SOURCE DOCUMENT
|---|
I wrote this real-life story about my guitar class, but when I sit and think about it, the lesson isn't just for my students. Taking a stand on what is important - be it something small like guitar class, or something large like reproductive rights - is something we, as connected beings in this crazy world, need to do.
I teach beginner guitar at my boys' school two mornings a week. Most weeks I let the students decide which songs to learn. They pick music that would make most instructors flinch - thick brassy chords under coochie mamma lyrics - but I don't mind.
"Just don't sing too loud. I don't want Megan hearing us."
Megan teaches art in the room next door. She wears dirndl skirts in pastel hues, cutesy artist's smocks with embroidered teddy bears, her curly hair twisted back in a perfect pre-Raphaelite halo. I wear my usual Avon Lady duds - whatever jeans are clean or at the very least not too dirty, a vintage 70's t-shirt, my hair in pigtails under my black Let's Party baseball cap. Megan likes order on the tiniest scale, likes still life with banana and pear, likes careful students who mix acrylic paints in exact amounts. I'm like my students. Chaos is my lover, I walk the halls with a pirate's swagger, eat still life for breakfast and burp when I'm done.
I start each class with a ritual. We raise our guitars overhead, high, high, almost to the cracked stucco ceiling and chant our chosen affirmation, one hand on neck, one fist raised in six-stringed unity.
"We're the Chicken River Rock Stars!"
We rock stars are a little too much for Megan.
"Could you keep it down in there? We're working on daffodils today and the students need to concentrate."
Megan's ready admonition is our signal to begin. I place my guitar on a desk and pull a tube of Avon Moisture Therapy hand cream from my backpack, pass it around the room. My students resisted the Avon at first.
"C'mon, Ms. Birdie. Avon's for sissies. We're men!"
The lone girl in the class sneered.
"You're gonna be sissies at the end of class. I've been playing for a year and my fingers are tough. Just wait."
She pulled a porkpie hat over one eye and loudly tuned her A string. She was right, of course. One hour into class the boys' fingerpads throbbed in steel-cut misery, and I whipped out the Avon. They extended hands without a word.
This morning I crossed the river late, huffed and puffed up the last steep hill, my guitar bag slapping my right leg as I ran. Megan drove past me. I recognized her hair in the Toyota's rear window. I tried to flag her down, bum a ride, but she breezed past, her eyes dark and angry in the rear view mirror. I slunk into school ten minutes late, found my students practicing the latest Limp Bizkit song.
"Could you keep it down in there? We're working on landscapes today and the students need to concentrate."
Megan's voice carried a hint of superior edge. I laughed, closed our door, unzipped my backpack and grabbed the Avon.
"Guys, let this be a lesson. If you're gonna be a rock star, you gotta understand this sooner or later. There's Us. And then there's Them. Never, ever let Them win."
We raised our fists, yelled our mantra, plopped butts into tiny school chairs, and began to rock the east wing of the school. Limp Bizkit never sounded so damn good.
Birdie Jaworski lives in Las Vegas, New Mexico, and teaches guitar at an Expeditionary Learning school. She also sells Avon door-to-door and dreams of the day she can write full-time.
|---|
DATASET CONTENT
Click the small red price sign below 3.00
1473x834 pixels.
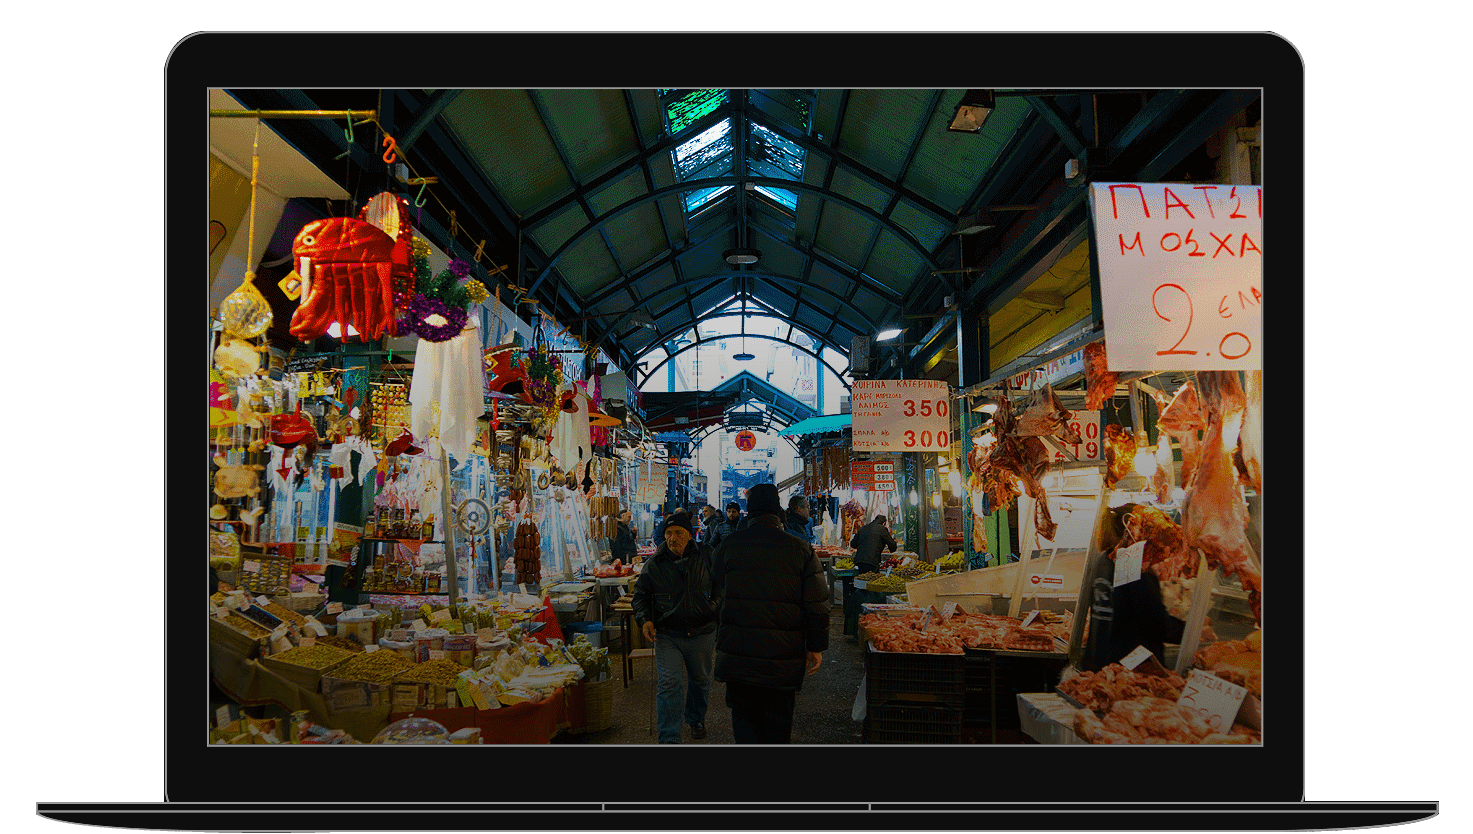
|---|
TASKS TO COMPLETE
A - In the guitar class story, rewrite the passage between "The lone girl" and "without a word.", inclusive, changing "porkpie hat" to "beret".
B - Render this sentence from the guitar class story in Spanish: "Megan teaches art in the room next door."
C - In the paragraph of the guitar class story that begins "Megan teaches art," which garments does the narrator name as part of the narrator's own usual outfit?

YOUR RESPONSES
A -
The lone girl in the class sneered.
"You're gonna be sissies at the end of class. I've been playing for a year and my fingers are tough. Just wait."
She pulled a beret over one eye and loudly tuned her A string. She was right, of course. One hour into class the boys' fingerpads throbbed in steel-cut misery, and I whipped out the Avon. They extended hands without a word.

B - Megan enseña arte en el aula de al lado.

C -
- Jeans
- A vintage 70's t-shirt
- A black Let's Party baseball cap